The ereturn show command on line 19 of mymean3.ado simply creates a normal output desk utilizing the outcomes now saved in e(b) and e(V).

Instance 6: Outcomes from mymean3 trunk


. mymean3 trunk
------------------------------------------------------------------------------
             |      Coef.   Std. Err.      z    P>|z|     [95% Conf. Interval]
-------------+----------------------------------------------------------------
       trunk |   13.75676   .4972381    27.67   0.000     12.78219    14.73133
------------------------------------------------------------------------------

Estimation-postestimation

take a look at, lincom, testnl, nlcom, and different Wald-based estimation-postestimation options work after mymean3 as a result of all of the required info is saved in e(b) and e(V).

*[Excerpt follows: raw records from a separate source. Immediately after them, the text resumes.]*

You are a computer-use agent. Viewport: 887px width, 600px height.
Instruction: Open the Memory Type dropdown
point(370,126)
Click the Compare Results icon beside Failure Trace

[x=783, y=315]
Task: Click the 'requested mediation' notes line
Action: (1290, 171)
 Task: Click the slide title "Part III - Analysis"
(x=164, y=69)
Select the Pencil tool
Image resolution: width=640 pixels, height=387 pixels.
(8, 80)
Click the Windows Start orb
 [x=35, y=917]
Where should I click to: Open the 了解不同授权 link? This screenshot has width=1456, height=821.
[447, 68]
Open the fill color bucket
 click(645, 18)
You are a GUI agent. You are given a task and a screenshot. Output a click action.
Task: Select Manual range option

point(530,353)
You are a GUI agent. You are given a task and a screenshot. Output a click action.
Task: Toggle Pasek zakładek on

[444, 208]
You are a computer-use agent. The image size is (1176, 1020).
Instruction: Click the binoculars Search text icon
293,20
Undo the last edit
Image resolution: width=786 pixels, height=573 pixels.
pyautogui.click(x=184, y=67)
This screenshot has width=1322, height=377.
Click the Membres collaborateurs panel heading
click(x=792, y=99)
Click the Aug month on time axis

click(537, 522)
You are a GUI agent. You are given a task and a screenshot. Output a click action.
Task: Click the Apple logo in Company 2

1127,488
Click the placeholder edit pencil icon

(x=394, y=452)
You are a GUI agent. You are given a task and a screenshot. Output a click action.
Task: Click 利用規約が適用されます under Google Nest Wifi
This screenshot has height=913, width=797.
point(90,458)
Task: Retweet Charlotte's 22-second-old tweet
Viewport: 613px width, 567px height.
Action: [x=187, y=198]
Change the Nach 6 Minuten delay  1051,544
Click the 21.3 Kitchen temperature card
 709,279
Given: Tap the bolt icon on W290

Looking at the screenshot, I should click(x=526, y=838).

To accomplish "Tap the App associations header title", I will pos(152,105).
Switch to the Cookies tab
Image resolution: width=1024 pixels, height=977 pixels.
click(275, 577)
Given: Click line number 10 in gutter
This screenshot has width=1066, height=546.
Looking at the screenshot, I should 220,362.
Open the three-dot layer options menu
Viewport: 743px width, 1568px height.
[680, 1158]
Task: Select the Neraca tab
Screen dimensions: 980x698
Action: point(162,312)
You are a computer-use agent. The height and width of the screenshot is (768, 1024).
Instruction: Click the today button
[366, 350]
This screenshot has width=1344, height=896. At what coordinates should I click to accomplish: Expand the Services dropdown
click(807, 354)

As an instance, I carry out a Wald of the null speculation that the imply of trunk is (11).

Instance 7: take a look at works after mymean3


. take a look at _b[trunk]==11

 ( 1)  trunk = 11

           chi2(  1) =   30.74
         Prob > chi2 =    0.0000

The outcomes saved in e() are the glue that holds the estimation-postestimation framework collectively. We have now solely saved e(b) and e(V) to this point, so not all the usual options are working but. (However we are going to get there within the #StataProgramming sequence.)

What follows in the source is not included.